═══ EXTRACTED TEXT
Who, to this day, doesn’t shudder when the ominous repeating notes of the “shark’s theme” from the movie Jaws start to play? How about the screeching, high pitched strings from the movie Psycho? Thanks to John Williams and Bernard Hermann many of us will forever have nightmares because of the scenes the music enhanced.

Through the generations some classical music pieces have been written specifically to describe the supernatural and the downright frightening, and some darker sounding pieces were just “adopted” by modern day audiences to be the soundtrack to horror and Halloween. Here are a few of our favorites.

Good ol’ Bach is credited with composing the quintessential Halloween piece, although it wasn’t written for Halloween. The Toccata and Fugue in D Minor, BWV 565, was written as an organ piece originally. That’s probably the only thing we know for certain. Everything else about the piece – from when it written to whether it describes a raging storm or not – has been argued and disputed by several Bach biographers, especially over the last 200 years.

This version is with Australian organist Kurt Ison, at the Sydney Town Hall:

You might recognize the theme music to the 1955 TV show “Alfred Hitchcock Presents.” It was note for note The Funeral March of a Marionette by Charles Gounod.
══════
═══ RECORD EXTRACTS
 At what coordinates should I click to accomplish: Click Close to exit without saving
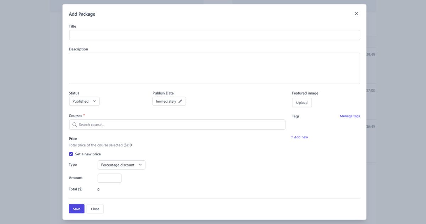click(95, 209)
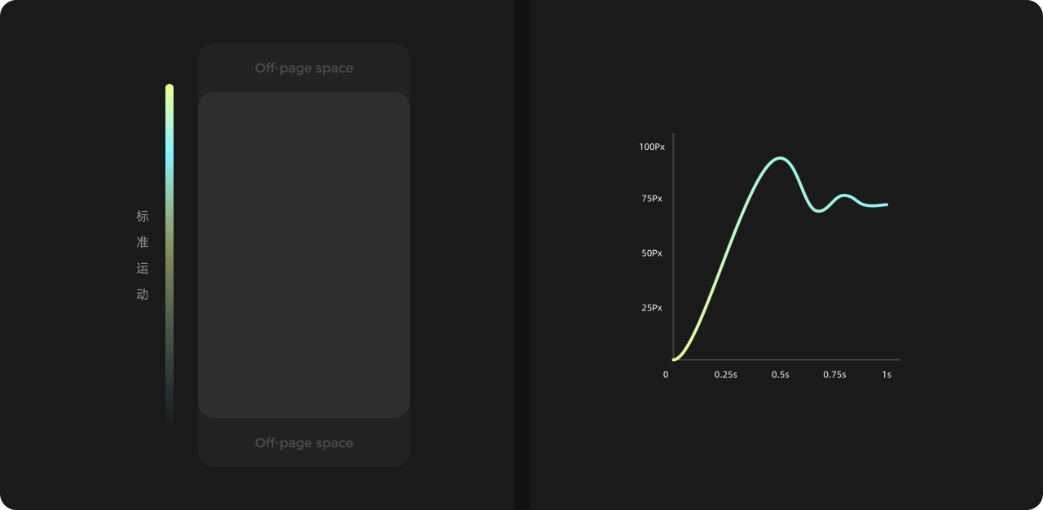The height and width of the screenshot is (510, 1043).
Task: Select the 0.5s time axis label
Action: (781, 375)
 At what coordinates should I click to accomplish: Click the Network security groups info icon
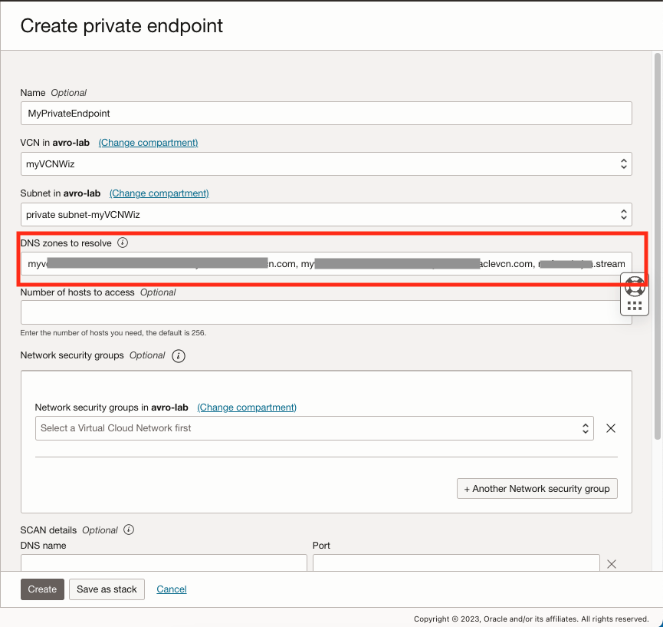[179, 356]
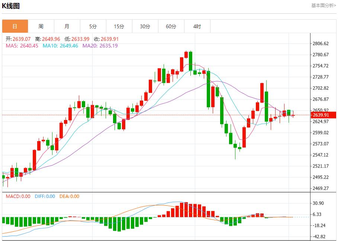Viewport: 338px width, 241px height.
Task: Select the 日 daily chart tab
Action: point(15,26)
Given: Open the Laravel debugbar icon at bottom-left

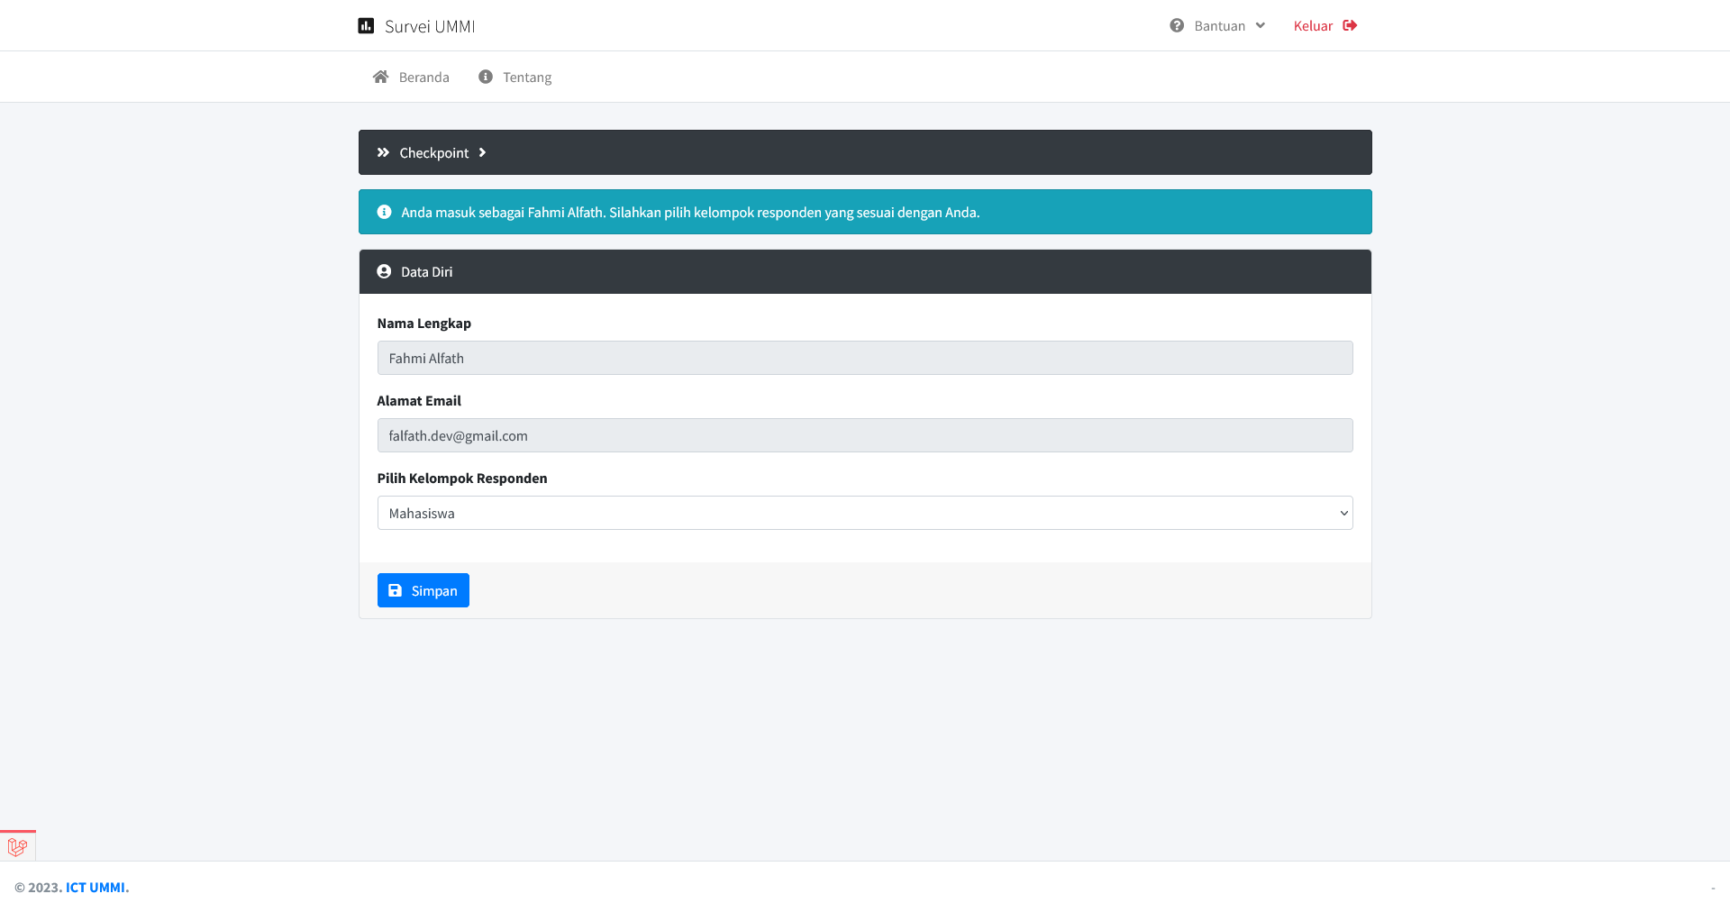Looking at the screenshot, I should pyautogui.click(x=17, y=846).
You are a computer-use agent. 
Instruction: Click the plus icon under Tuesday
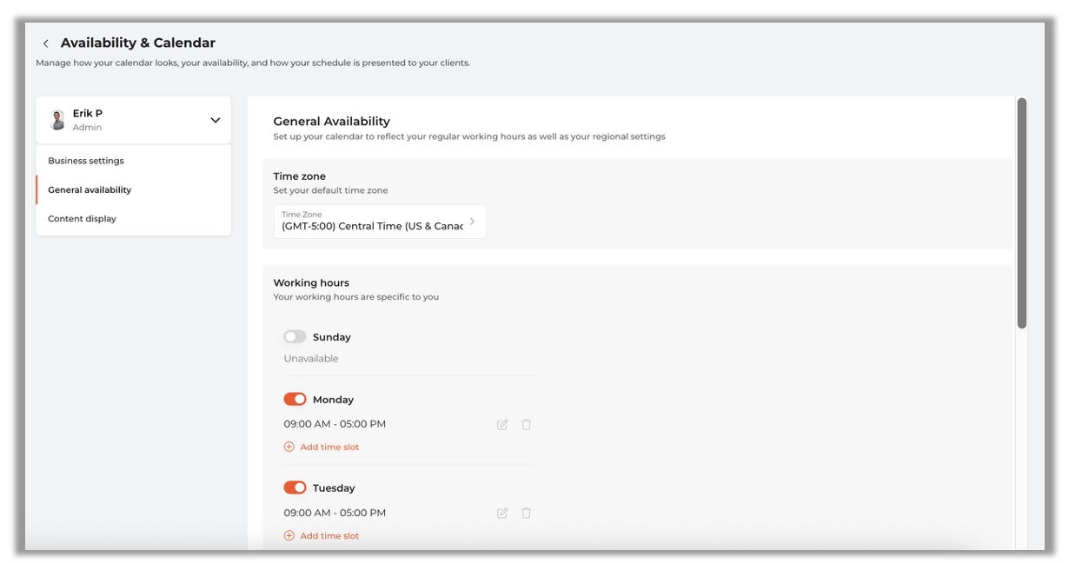click(x=289, y=536)
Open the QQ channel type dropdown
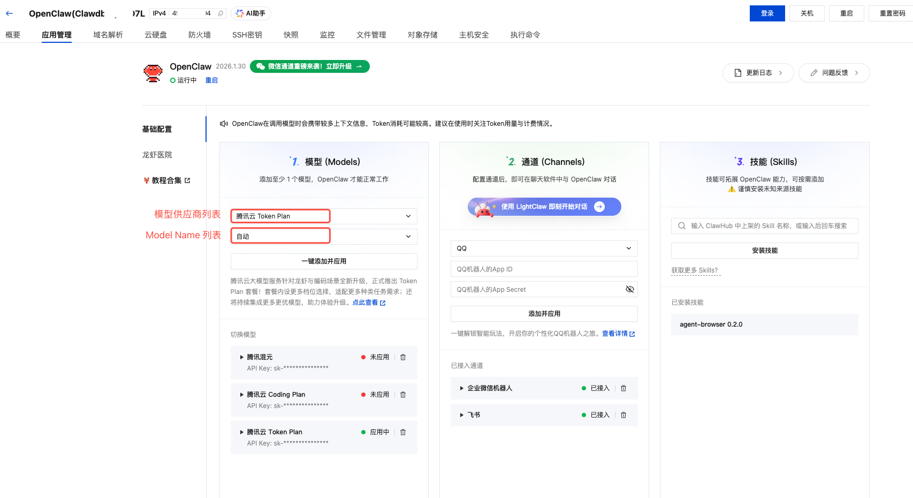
══════
— PROBLEMS TO WORK ON —
(a) In the piece on classical music for Halloween, what instrument was Bach's Toccata and Fugue in D Minor originally written for?
(b) Carry on the piece about spooky classical music from the point where it stops.

— EXPECTED OUTPUTS —
(a) The organ.

(b)
Camille Saint-Saëns set to music a poem by Henri Cazalis, that describes the figure of Death playing his fiddle for the skeletons dancing on their graves on Halloween. That description alone is enough to send one ducking under the covers. This video shows a drawing from a Medieval text that illustrates the point of the poem: that regardless of our lot in life, once we are skeletons, we are all the same. Here is Angèle Dubeau and her ensemble, La Pieta:

The “Funeral March” is the third movement from Frederic Chopin’s Piano Sonata No. 2. It was played at Chopin’s own funeral. It is “the” go-to theme that TV shows and movies use to indicate doom. Without knowing what the piece actually was, it was also sung by the kids in my neighborhood to indicate someone was in real trouble.

What would Halloween be without trolls and goblins? Edvard Grieg included them in his Peer Gynt. The movement titled “In the Hall of the Mountain King” has an introduction that reads: “There is a great crowd of troll courtiers, gnomes, and goblins. Dovregubben sits on his throne with crown and sceptre, surrounded by his children and relatives, Peer Gynt stands before him. There is a tremendous uproar in the hall.”

And lest you think that women composers don’t venture into the dark and mystical, consider these two pieces. First, music Rachel Portman wrote for the movie The Duchess. In under two minutes she captures the dread any parent will feel in a piece titled “Never See Your Children Again.”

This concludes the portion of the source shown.